Cloud nazionale Pa e banda ultralarga estesa fino a 1 gigabit
Su entrambi i progetti non viene chiarito il sistema di gara per accedere ai fondi
Sotto il timbro della “digitalizzazione” nel Piano compaiono anche i progetti per il completamento della rete a banda ultralarga e per la realizzazione di un cloud nazionale dei dati della Pa. Nel primo caso il progetto sembra strettamente legato all’evoluzione del piano per la rete unica Tim- Open Fiber anche se quest’ultimo a differenza di precedenti bozze non è mai esplicitamente citato nel documento. Eppure andrebbe chiarito come saranno assegnate le risorse nel caso il nuovo soggetto che nascerà, di fatto in condizioni di monopolio, resterà a controllo privato ( quindi sotto Tim). Ci sarà una gara? Come sarà articolata? Si parla in modo generico come obiettivo di connessioni a 1 gigabit/ secondo, di priorità alle « aree grigie » ; di completamento della copertura di scuole, ospedali, parchi naturali, musei, siti archeologici; di fibra per il 5G lungo le vie di comunicazione extra- urbane e diffusione di reti 5G negli impianti sportivi pubblici; di interventi per la promozione dei servizi 5G e la safety del 5G.

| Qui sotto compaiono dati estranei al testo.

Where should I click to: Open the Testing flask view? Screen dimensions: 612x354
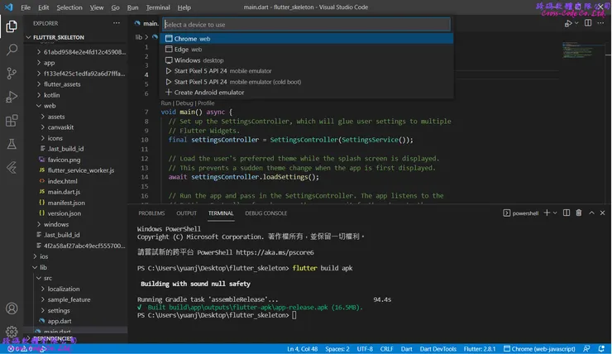[12, 144]
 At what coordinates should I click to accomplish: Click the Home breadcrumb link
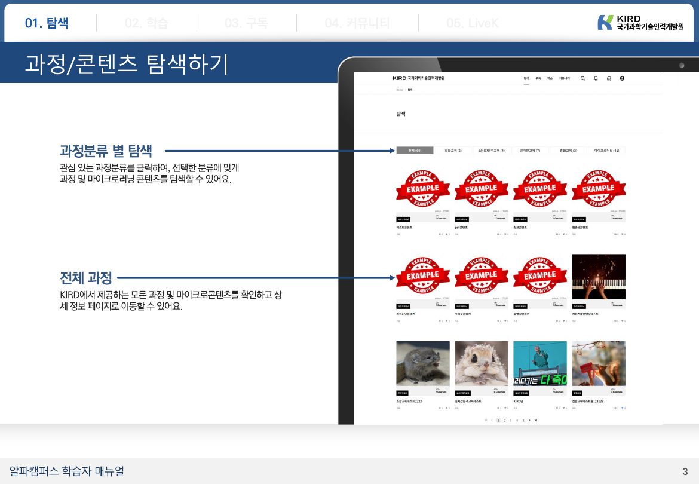[x=399, y=90]
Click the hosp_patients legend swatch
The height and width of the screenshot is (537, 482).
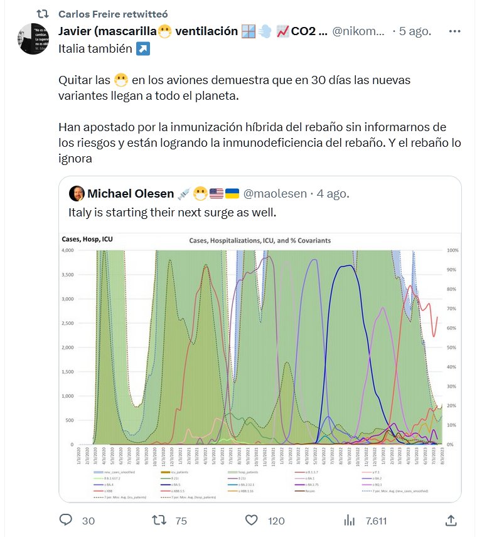(x=231, y=472)
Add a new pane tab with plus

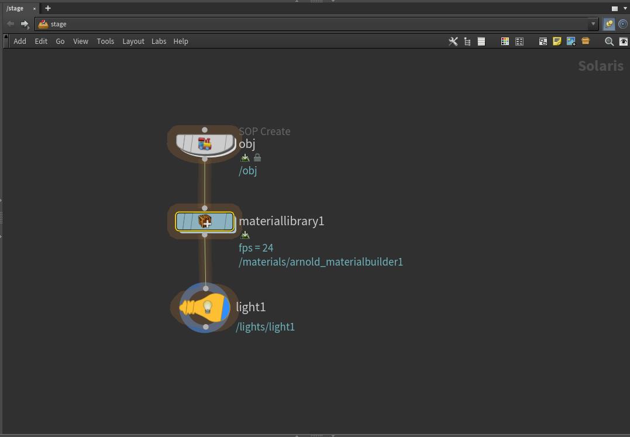(48, 8)
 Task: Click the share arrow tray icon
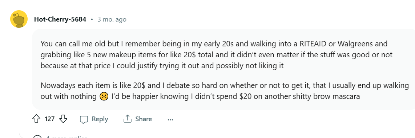click(128, 119)
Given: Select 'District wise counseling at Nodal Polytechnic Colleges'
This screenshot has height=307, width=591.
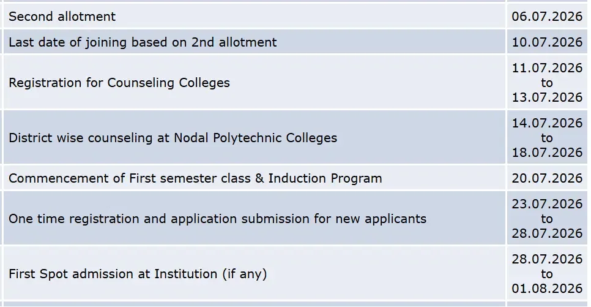Looking at the screenshot, I should (x=173, y=138).
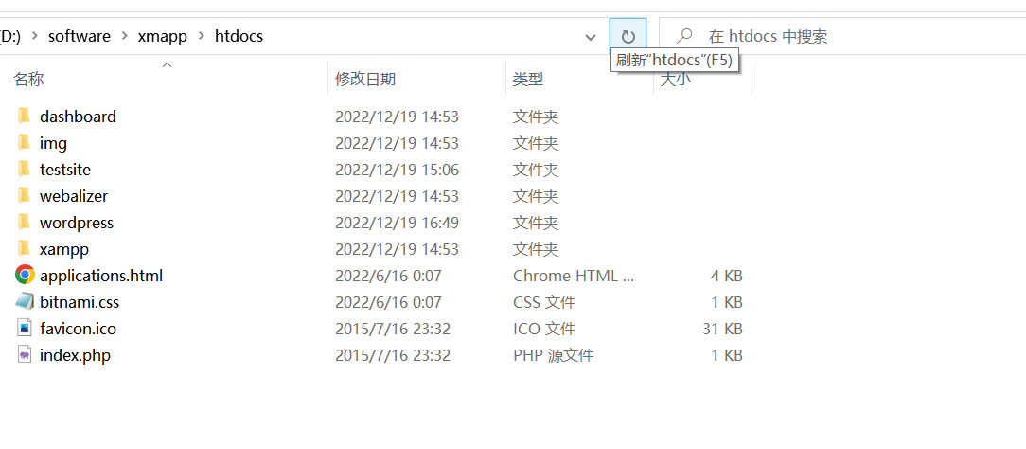Screen dimensions: 1026x449
Task: Expand the chevron after xmapp breadcrumb
Action: 202,37
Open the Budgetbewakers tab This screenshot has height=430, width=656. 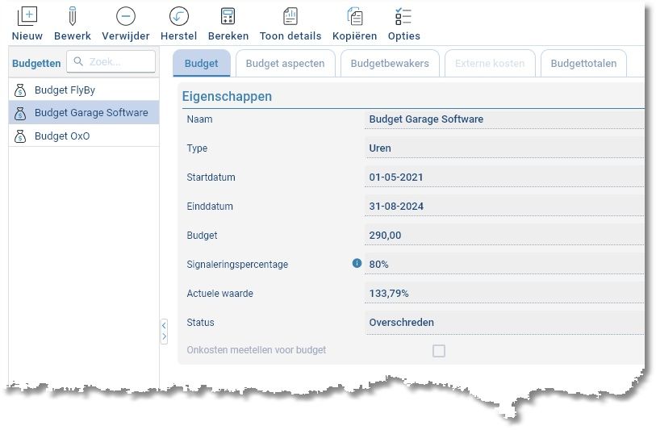coord(390,64)
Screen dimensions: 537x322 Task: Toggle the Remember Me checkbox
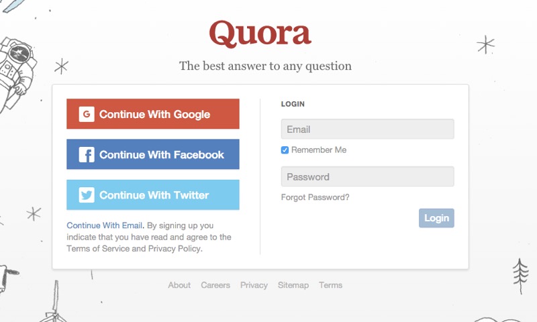coord(285,150)
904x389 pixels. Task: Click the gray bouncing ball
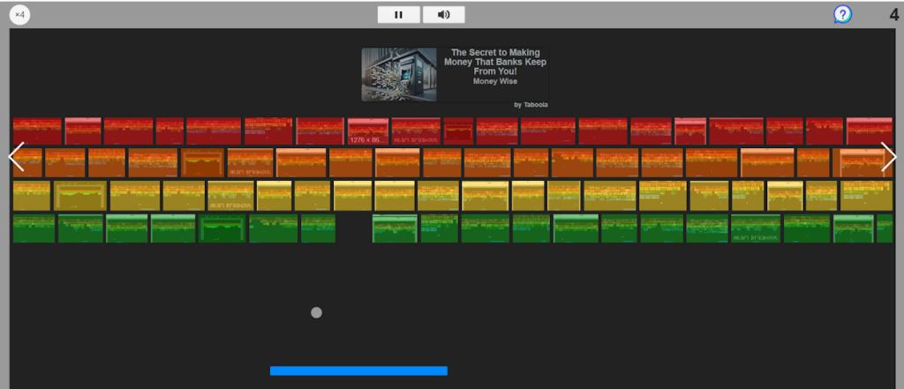point(316,312)
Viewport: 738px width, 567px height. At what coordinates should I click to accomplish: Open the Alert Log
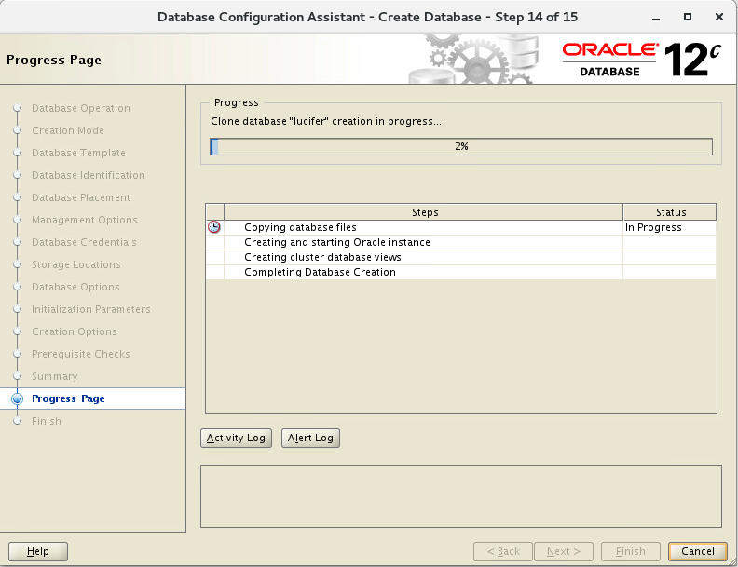click(x=310, y=439)
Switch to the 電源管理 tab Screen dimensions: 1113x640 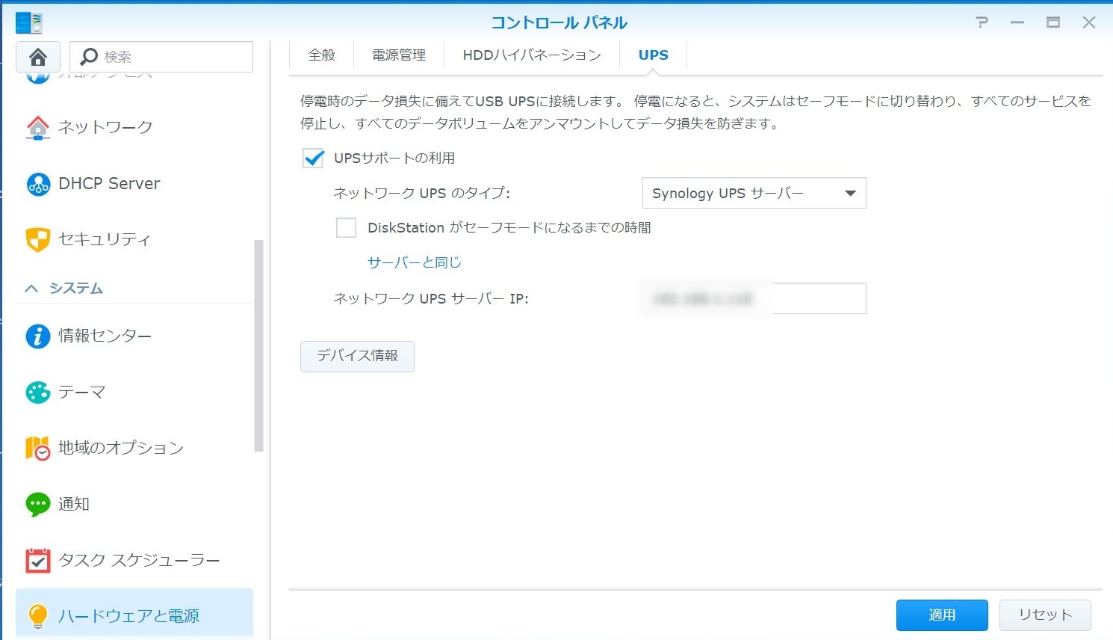pos(398,55)
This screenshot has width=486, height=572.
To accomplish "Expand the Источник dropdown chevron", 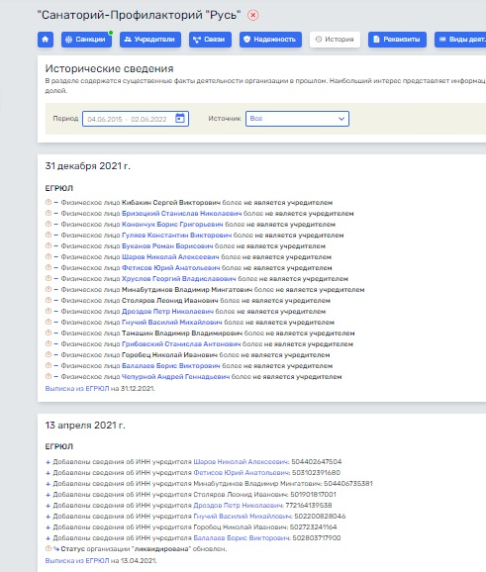I will coord(341,119).
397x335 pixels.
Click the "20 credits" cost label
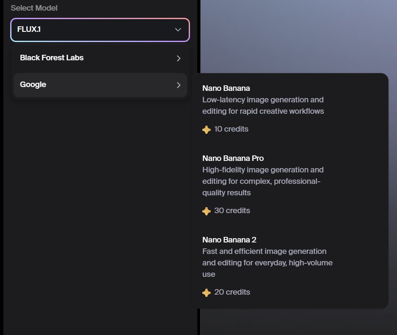coord(232,292)
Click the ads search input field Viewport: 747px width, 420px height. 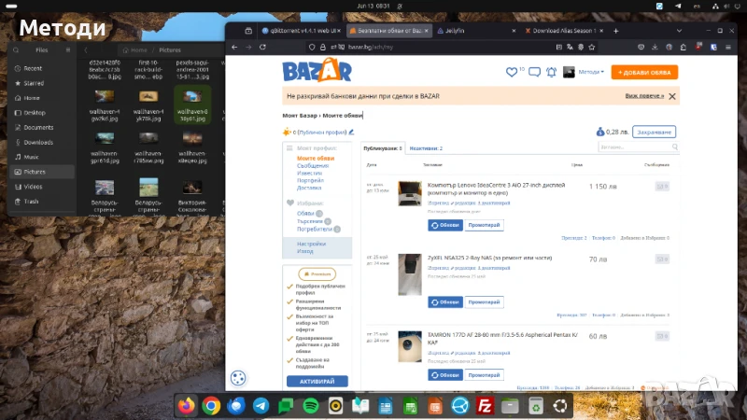click(x=635, y=147)
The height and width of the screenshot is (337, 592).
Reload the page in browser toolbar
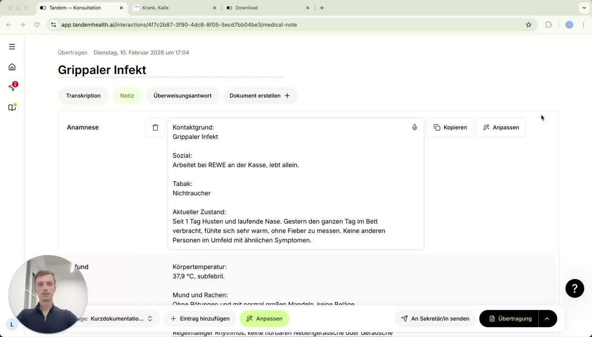click(x=37, y=25)

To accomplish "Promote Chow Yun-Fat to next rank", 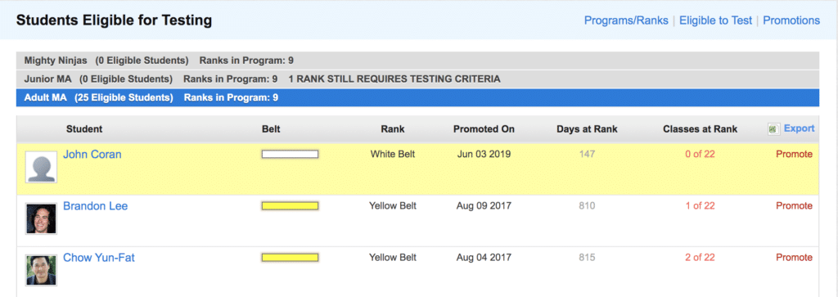I will point(794,258).
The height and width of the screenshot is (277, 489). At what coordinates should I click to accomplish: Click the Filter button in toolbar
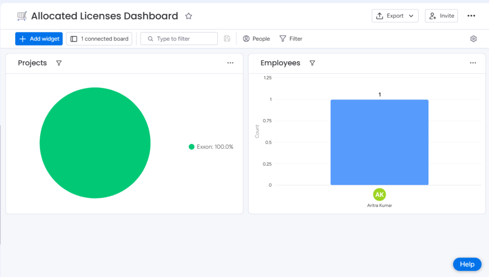click(x=291, y=39)
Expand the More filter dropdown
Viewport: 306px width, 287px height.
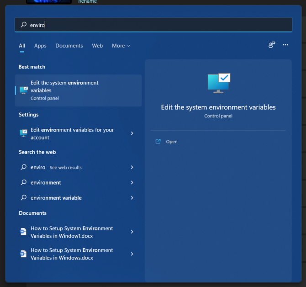click(121, 46)
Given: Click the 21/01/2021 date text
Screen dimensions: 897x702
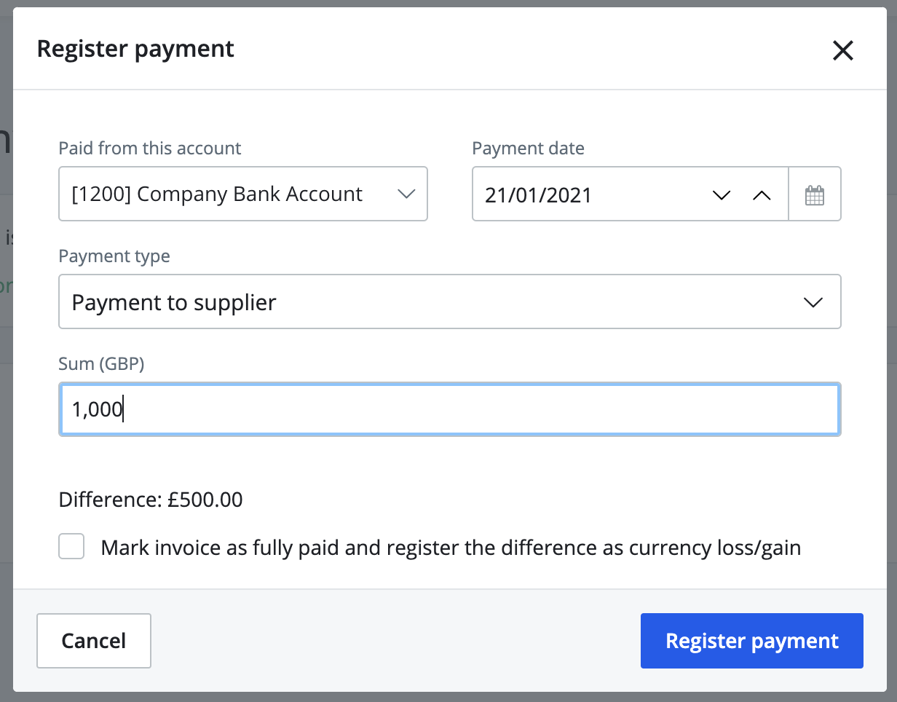Looking at the screenshot, I should pos(539,195).
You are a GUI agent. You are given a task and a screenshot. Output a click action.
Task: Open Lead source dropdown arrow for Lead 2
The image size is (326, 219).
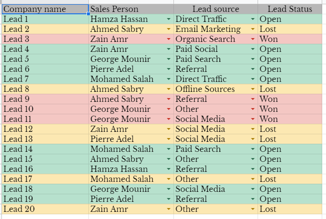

Come detto, nel testo entra anche il progetto voluto dal ministro dell’Innovazione Paola Pisano ( M5S) di un cloud nazionale dei dati della Pa. Operazione che viene annunciata « in sinergia con il progetto europeo GAIA- X » , che mira a protocolli di funzionamento dei servizi in cloud standardizzati a livello Ue. Nello specifico l’investimento ( previsti 1,25 miliardi) sarà finalizzato alla creazione di uno o più Poli strategici nazionali verso cui « migrare » migliaia di data center delle amministrazioni pubbliche centrali che non garantiscono requisiti minimi di affidabilità e sicurezza. Il passaggio successivo è un ulteriore progetto, del valore di 1,13 miliardi, per « dare effettiva e completa attuazione al principio dell’once only » si legge nel piano, per il quale ai cittadini non possono essere richieste documenti già in possesso della Pa. Si renderanno, in quest’ottica, « interoperabili le basi dati e accessibili attraverso un catalogo di API ( interfaccia di programmazione di un’applicazione, ndr) che consenta alle Amministrazioni centrali e periferiche, secondo vari livelli di autorizzazione, di attingere ai dati del cloud, di elaborarli e di fornire servizi a cittadini e imprese » . Anche in questo caso aleggia un grande dubbio irrisolto dal piano: chi gestirà il Cloud nazionale? L’ipotesi di una gara resta in piedi. Da capire il ruolo dei grandi player extraeuropei del settore come Amazon e Ibm.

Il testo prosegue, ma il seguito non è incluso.